Start of Block
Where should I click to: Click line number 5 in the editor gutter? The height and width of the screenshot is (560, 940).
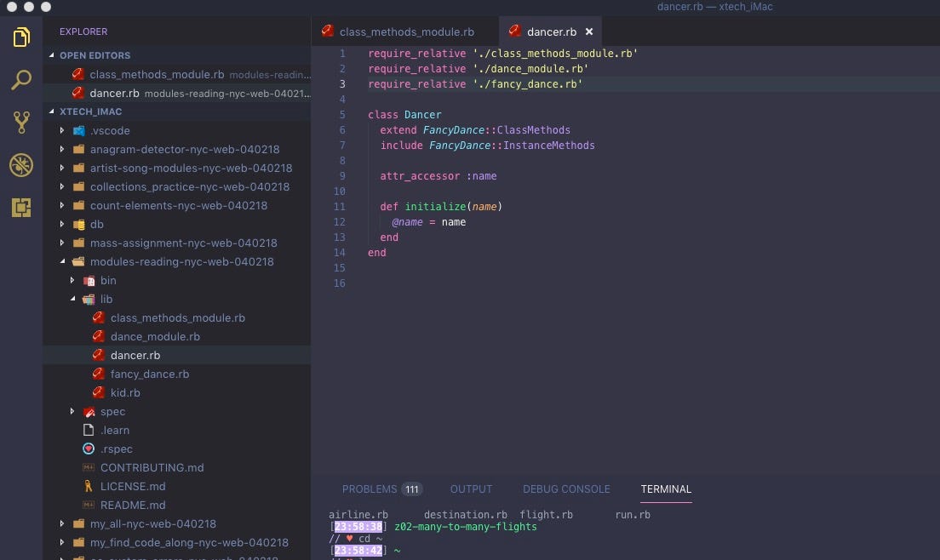(342, 114)
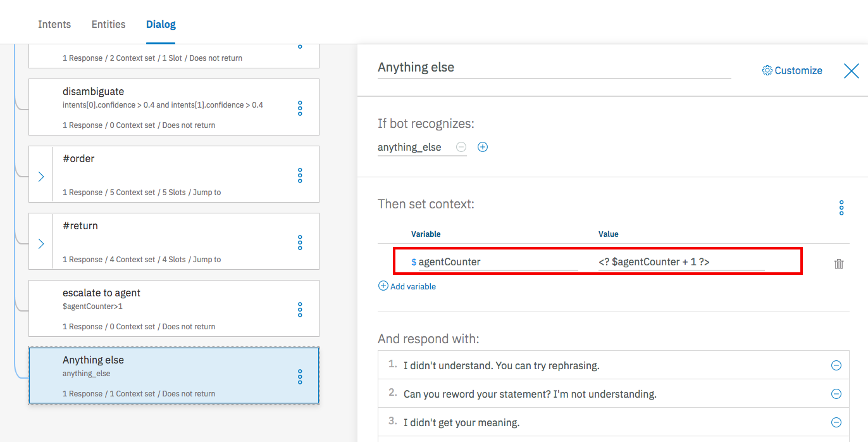Expand the #return dialog node
This screenshot has width=868, height=442.
pos(40,243)
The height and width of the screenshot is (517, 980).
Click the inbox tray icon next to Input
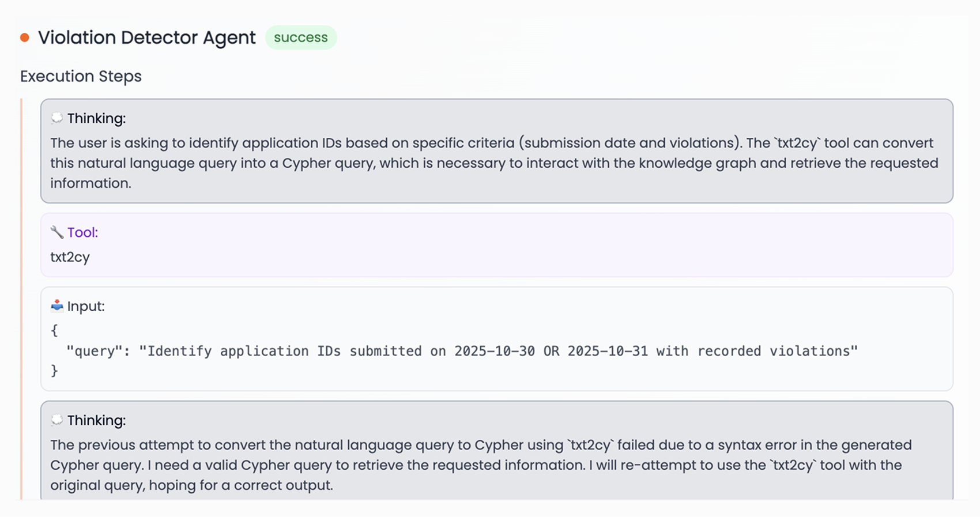coord(56,305)
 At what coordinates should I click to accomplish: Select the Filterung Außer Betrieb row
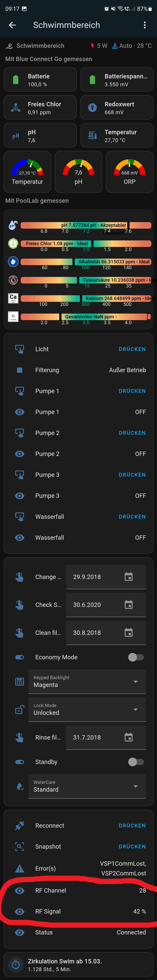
End of Block
# YOUR ASSIGNMENT:
Write out each entry exactly as given, but skip the pictures.

# RESPONSE TO THIS TASK:
Where should I click to: Click line number 5 in the editor gutter? The height and width of the screenshot is (560, 940).
(342, 114)
Expand the #return dialog node
This screenshot has width=868, height=442.
pos(40,243)
The height and width of the screenshot is (517, 980).
Click the inbox tray icon next to Input
coord(56,305)
 At what coordinates should I click to accomplish: Select the Filterung Außer Betrieb row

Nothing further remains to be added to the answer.